大阪新聞社に無断で複製、翻案、送信、頒布するなど大阪新聞社の著作権を侵害する一切の行為は禁止されています。  
   英語の新聞だと、つい読解力の不足から読むのをさぼって溜めてしまうことになるので、私はいつも新聞ならぬ旧聞を読むことになる。
 その記事の一つにイギリス王室の葬儀事情のようなものが書かれている。既にウィリアム王子とハリー王子のお二人は、自分の葬儀をどのように行うかの意見を聞かれたという。もちろん他の王室のメンバーも、高齢の方から、そのご希望を政府が調査しているというが……

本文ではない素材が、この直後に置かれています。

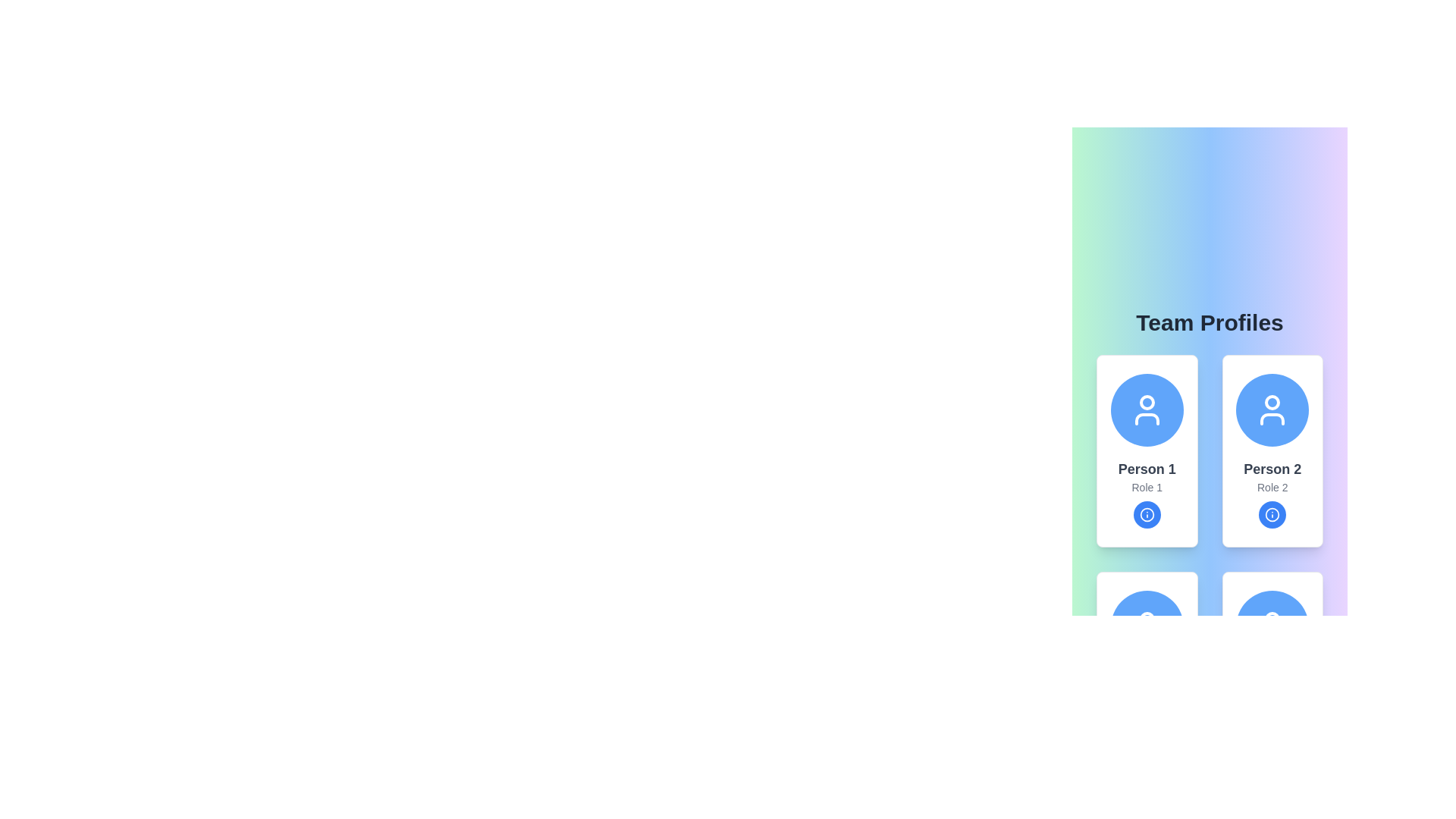 The width and height of the screenshot is (1456, 819). Describe the element at coordinates (1209, 322) in the screenshot. I see `text heading that says 'Team Profiles', which is bold and large, located at the top center of the section with a gradient background` at that location.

 それというのも、英国政府はダイアナ妃の突然の死去の時、ずいぶん混乱したらしい。そのような不手際が二度と起こらないように、葬儀の時に誰と誰をよぶか、どんな音楽を望んでいるかを、生前に聞いておくことにしたのだ、という。ダイアナ妃の葬儀の場合、三千百万人のイギリス人と、世界中の二十五億人の人がその葬儀を見守った。エルトン・ジョンの「キャンドル・イン・ザ・ウインド」という歌の演奏もその中で行われたのである。
 ウィリアム王子に関しては、すでにその作業は終わっているというが、王子はまだ十八歳なのだ。そしてハリー王子にいたってはまだ十六歳である。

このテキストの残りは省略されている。